Racial Bias Exists in the Toronto Police Service

Does Racial Bias Exist within the Winnipeg Police Service?

Proposition 1     Racial bias exists in society at large.

Proposition 2     Police agencies hire employees that are representative of society.

Conclusion          Some police officers hold racially biased views.

The question should not be,” does racial bias exist?” but rather, how prevalent is it and how does it affect the delivery of police services to the citizens of Winnipeg. 

The first step in effectively dealing with racial bias in police agencies is recognition from the very top of the organization that it exists.  No organization is able to take effective steps to address an issue until it first recognizes that the issue exists.  If a police chief does not recognize that racial bias exists within a police service, then there is no need to address it.  Racial bias is not an issue that lends itself to change percolating up from the bottom of the organization.  It requires decisive leadership from the top. 

 As recently as 2002, then Toronto Police Chief Julian Fantino took the position that racial bias did not exist within the Toronto Police Service.  The police union followed up with a $2.7 billion class action libel lawsuit against the Toronto Star. * Seven years later current Toronto Police Chief Bill Blair not only recognized that racial bias exists within the Toronto Police Service but also recognized that racial profiling is a problem.   

The recognition by Chief Blair that racial bias exists within the Toronto Police Service demonstrates true leadership.  It makes it easier for other police chiefs to admit the obvious.  If racial bias exists within the Toronto Police Service it’s hard to imagine that somehow Winnipeg and other major Canadian police agencies are immune. 

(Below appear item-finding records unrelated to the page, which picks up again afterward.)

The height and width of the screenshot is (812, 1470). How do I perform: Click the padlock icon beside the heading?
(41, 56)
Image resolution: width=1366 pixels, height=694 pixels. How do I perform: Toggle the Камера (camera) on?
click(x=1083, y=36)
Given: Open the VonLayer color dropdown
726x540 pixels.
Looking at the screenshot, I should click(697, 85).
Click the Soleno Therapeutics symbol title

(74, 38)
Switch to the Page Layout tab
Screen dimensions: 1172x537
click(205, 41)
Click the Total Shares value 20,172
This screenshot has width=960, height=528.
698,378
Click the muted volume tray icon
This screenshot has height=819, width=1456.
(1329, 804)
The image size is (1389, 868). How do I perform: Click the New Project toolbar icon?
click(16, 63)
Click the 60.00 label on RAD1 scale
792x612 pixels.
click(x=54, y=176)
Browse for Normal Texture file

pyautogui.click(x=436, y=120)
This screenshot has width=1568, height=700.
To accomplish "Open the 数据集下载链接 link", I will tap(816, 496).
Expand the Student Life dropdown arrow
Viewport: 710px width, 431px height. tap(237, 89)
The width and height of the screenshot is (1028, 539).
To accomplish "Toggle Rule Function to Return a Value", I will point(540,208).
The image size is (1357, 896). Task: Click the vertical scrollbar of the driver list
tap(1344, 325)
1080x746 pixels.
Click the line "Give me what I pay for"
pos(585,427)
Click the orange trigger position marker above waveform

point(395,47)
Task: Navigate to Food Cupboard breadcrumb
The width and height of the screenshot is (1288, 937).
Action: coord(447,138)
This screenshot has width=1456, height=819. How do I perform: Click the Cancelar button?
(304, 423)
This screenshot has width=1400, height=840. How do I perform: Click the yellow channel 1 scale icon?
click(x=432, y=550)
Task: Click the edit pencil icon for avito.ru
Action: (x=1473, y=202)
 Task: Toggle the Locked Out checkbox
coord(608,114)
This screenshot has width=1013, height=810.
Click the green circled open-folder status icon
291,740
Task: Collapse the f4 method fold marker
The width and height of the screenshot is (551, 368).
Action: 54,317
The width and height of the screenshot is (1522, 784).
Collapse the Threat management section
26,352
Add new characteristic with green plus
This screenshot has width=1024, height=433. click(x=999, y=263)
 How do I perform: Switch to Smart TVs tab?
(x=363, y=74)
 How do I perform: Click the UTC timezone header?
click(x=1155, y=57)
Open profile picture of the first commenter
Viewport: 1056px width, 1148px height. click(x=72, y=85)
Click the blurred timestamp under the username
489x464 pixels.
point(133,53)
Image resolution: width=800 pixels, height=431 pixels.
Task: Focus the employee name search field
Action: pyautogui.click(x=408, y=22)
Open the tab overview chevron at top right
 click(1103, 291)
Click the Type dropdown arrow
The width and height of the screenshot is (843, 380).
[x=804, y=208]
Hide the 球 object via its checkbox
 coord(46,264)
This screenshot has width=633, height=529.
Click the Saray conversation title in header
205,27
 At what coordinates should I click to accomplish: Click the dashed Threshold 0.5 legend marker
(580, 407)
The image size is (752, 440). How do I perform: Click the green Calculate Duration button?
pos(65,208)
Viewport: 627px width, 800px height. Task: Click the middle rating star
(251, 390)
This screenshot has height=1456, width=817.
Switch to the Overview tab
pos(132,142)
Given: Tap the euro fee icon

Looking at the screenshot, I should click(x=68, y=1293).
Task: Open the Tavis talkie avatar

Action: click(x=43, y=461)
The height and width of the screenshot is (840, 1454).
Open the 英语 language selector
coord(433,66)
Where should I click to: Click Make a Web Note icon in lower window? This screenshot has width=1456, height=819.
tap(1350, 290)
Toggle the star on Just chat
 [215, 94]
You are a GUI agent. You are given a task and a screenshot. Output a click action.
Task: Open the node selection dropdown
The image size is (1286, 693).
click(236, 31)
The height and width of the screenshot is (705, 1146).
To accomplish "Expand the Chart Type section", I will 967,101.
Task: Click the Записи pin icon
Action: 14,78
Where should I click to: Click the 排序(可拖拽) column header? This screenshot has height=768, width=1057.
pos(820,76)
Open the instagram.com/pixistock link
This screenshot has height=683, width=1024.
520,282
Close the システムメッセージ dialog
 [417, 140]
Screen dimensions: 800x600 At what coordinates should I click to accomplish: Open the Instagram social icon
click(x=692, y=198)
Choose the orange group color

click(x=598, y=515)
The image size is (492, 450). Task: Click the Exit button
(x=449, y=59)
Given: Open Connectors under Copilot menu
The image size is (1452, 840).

In Toronto, Chief Blair has followed up with action that has created positive results in the area of female and visible minority recruitment and hiring. The hiring of women and visible minorities has increased dramatically.  Recruit classes used to have from 10-15 percent female and visible minority representation.  Women and visible minorities now account for 30-40 percent of recruits in typical recruit classes.   The Toronto Police Service has also invited the Ontario Human Rights commission to conduct a review of its policy and procedure. 

Some measures that the Winnipeg Police Service might consider to improve race relations and address the racial bias issue are:

  • Public recognition that racial bias exists within the Service and a commitment from  the top to address it;
  • Employ innovative recruiting strategies to boost the hiring of members of minority groups;
  • Revamp the mandate of the existing Race Relations Unit, and staff it appropriately;
  • Provide meaningful training and education on racial bias and racial profiling at all levels of the organization;
  • Develop partnerships with minority communities;
  • Fully investigate all race related complaints and demonstrate that race motivated misconduct will not be tolerated;
  • Develop a partnership with the Manitoba Human Rights Commission and invite a review of the Service’s personnel policies and procedures;
  • Form research relationships with the two local Universities and engage in proactive research to establish the extent of racial bias within the Service and approaches to address it.


*The lawsuit was dismissed by the Supreme Court of Canada which upheld a previous Ontario Superior Court decision.